**EXERCISE INSTRUCTIONS**
Retype every record that appears below, unchanged.

**Dataset entries**
---+---
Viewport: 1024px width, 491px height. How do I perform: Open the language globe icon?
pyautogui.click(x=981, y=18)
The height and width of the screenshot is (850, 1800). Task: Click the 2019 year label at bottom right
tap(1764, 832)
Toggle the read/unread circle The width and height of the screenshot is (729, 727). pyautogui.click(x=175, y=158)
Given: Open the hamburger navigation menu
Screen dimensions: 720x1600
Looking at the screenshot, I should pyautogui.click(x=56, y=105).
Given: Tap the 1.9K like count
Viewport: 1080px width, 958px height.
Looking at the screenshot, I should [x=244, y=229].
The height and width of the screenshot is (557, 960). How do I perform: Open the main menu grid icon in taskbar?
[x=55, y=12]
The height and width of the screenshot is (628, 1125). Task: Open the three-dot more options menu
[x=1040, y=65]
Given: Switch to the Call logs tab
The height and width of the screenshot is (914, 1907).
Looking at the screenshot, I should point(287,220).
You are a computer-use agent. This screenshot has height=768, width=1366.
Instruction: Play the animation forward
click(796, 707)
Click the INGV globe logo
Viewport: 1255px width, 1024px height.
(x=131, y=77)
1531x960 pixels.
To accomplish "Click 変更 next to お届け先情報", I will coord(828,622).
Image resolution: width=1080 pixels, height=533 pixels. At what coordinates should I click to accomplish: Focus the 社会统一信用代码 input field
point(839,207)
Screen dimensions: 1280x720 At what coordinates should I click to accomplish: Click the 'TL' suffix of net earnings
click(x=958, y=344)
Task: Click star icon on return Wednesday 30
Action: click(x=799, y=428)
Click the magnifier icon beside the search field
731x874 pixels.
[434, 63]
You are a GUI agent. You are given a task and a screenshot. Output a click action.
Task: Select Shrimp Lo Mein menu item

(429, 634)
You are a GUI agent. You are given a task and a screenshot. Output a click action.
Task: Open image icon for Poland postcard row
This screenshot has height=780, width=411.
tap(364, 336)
---+---
**YOUR SOLUTION**
Viewport: 1024px width, 491px height. How do I perform: Open the language globe icon?
pyautogui.click(x=981, y=18)
The height and width of the screenshot is (850, 1800). Task: Click the 2019 year label at bottom right
tap(1764, 832)
Toggle the read/unread circle The width and height of the screenshot is (729, 727). pyautogui.click(x=175, y=158)
Given: Open the hamburger navigation menu
Screen dimensions: 720x1600
Looking at the screenshot, I should pyautogui.click(x=56, y=105).
Given: Tap the 1.9K like count
Viewport: 1080px width, 958px height.
Looking at the screenshot, I should [x=244, y=229].
The height and width of the screenshot is (557, 960). How do I perform: Open the main menu grid icon in taskbar?
[x=55, y=12]
The height and width of the screenshot is (628, 1125). Task: Open the three-dot more options menu
[x=1040, y=65]
Given: Switch to the Call logs tab
The height and width of the screenshot is (914, 1907).
Looking at the screenshot, I should point(287,220).
You are a computer-use agent. This screenshot has height=768, width=1366.
Instruction: Play the animation forward
click(796, 707)
Click the INGV globe logo
Viewport: 1255px width, 1024px height.
(x=131, y=77)
1531x960 pixels.
To accomplish "Click 変更 next to お届け先情報", I will coord(828,622).
Image resolution: width=1080 pixels, height=533 pixels. At what coordinates should I click to accomplish: Focus the 社会统一信用代码 input field
point(839,207)
Screen dimensions: 1280x720 At what coordinates should I click to accomplish: Click the 'TL' suffix of net earnings
click(x=958, y=344)
Task: Click star icon on return Wednesday 30
Action: click(x=799, y=428)
Click the magnifier icon beside the search field
731x874 pixels.
[434, 63]
You are a GUI agent. You are given a task and a screenshot. Output a click action.
Task: Select Shrimp Lo Mein menu item

(429, 634)
You are a GUI agent. You are given a task and a screenshot. Output a click action.
Task: Open image icon for Poland postcard row
This screenshot has height=780, width=411.
tap(364, 336)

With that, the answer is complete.